Albert-Schweitzer-Schule verabschiedet ihren dienstältesten Lehrer Helmut Gißler

Satte 41 Jahre ist es her, als Helmut Gißler als Junglehrer, damals noch in der alten Schule im jetzigen Centrum am Markt, seinen Dienst angetreten hat.
In seiner Abschiedsrede beschrieb Schulleiter Wolfram Fuchs ihn als hilfsbereit, energisch, lebensfroh, modebewusst, unkompliziert und tatkräftig, kurz: ein echter HELMUT.
Insgesamt 41 Abschlussklassen verabschiedete Helmut Gißler in seiner Wirkungszeit an der Albert-Schweitzer-Schule. Eine große Baustelle für ihn war der Umzug der Schule im Jahr 1984 vom Stadtzentrum in den Stadtteil Niedereich.
Schon damals war das neue Schulgebäude mit viel Leben erfüllt, es wurde hier nicht nur gelernt sondern auch viel gelacht.

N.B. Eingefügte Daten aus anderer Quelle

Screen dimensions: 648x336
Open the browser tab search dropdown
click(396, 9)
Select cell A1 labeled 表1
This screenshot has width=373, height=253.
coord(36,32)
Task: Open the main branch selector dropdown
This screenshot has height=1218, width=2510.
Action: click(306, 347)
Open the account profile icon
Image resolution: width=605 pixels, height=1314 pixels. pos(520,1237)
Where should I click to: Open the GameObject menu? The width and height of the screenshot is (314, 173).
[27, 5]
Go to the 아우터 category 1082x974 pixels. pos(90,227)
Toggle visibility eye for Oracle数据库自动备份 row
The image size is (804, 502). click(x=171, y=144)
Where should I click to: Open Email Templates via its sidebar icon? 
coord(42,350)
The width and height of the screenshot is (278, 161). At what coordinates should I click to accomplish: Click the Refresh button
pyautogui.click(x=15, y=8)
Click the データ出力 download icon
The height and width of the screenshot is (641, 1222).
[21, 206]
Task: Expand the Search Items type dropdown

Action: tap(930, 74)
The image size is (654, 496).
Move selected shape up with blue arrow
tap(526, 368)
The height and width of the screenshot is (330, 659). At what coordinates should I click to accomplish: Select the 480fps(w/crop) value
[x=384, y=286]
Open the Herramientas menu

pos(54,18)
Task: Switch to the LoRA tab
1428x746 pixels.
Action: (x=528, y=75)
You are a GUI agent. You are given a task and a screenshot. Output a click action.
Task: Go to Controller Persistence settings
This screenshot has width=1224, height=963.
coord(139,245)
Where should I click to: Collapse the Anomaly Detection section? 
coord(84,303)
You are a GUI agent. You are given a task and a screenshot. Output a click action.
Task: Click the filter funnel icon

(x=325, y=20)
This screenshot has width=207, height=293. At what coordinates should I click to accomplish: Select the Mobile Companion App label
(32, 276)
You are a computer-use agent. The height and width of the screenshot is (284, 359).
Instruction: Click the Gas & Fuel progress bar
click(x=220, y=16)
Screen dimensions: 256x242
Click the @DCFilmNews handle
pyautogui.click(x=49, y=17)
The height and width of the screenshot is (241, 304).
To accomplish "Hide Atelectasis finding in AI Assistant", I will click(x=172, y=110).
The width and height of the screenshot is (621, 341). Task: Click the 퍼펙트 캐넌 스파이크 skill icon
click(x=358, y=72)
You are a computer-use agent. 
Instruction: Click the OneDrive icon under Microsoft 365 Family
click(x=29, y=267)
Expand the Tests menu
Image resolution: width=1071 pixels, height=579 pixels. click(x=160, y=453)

Im Laufe seiner Dienstzeit hat Helmut Gißler alle Veränderungen und Entwicklung der Schule und ihrer Mitarbeiter über einen Zeitraum von mehr als vier Jahrzehnten erlebt und begleitet.
Seine Handschrift zieht sich durch das Portfolio der Schule. Er hat nach dem Spruch von Albert-Schweitzer „Du kannst nicht alle Not der Welt lindern, aber du kannst einem Menschen Hoffnung geben“ in der Schule gewirkt, hat den Kindern und den Menschen in ihnen Hoffnung und Perspektive gegeben.
Im Verlaufe der Zeit wurde er zu einem festen Bestandteil der Schule und blieb ihr bis zum heutigen Tag treu.
Neben den Schülerinnen und Schülern dankten die Eltern und vor allem die Kollegen und Mitarbeiter ihrem scheidenden Kollegen ganz herzlich für das Engagement, für die Ausdauer, für die kollegiale und integrierende Art, für das Interesse und die Menschlichkeit sowie vor allem für den fortwährenden Einsatz für seine Schüler und die Schule.
Viel Mühe gaben sich die Kinder und die Lehrer, um einen würdevollen Abschied zu gestalten. Neben Tänzen der Zumba- und der Mädchengruppe standen ein Klaviervorspiel und selbstgetextete Lieder auf dem Programm. Ein Videointerview der Schüler fasste die Meinung aller zusammen: Mit Herrn Gißler verlässt ein Freund der Kinder die Schule.
Aufkeimende Traurigkeit über den Weggang des geschätzten Lehrers konnte zuletzt mit dem selbst angerichteten Buffet, welches die Catering-Gruppe der Schule für diesen Anlass gezaubert hatte, schnell vertrieben werden.
Herr Gißler verabschiedete sich mit einem Dank an die Kinder sowie die Kollegen, vergaß aber auch nicht seiner Frau Fabienne Gißler Anerkennung auszusprechen, die ihm in seiner Zeit als Lehrer immer den Rücken frei gehalten hat.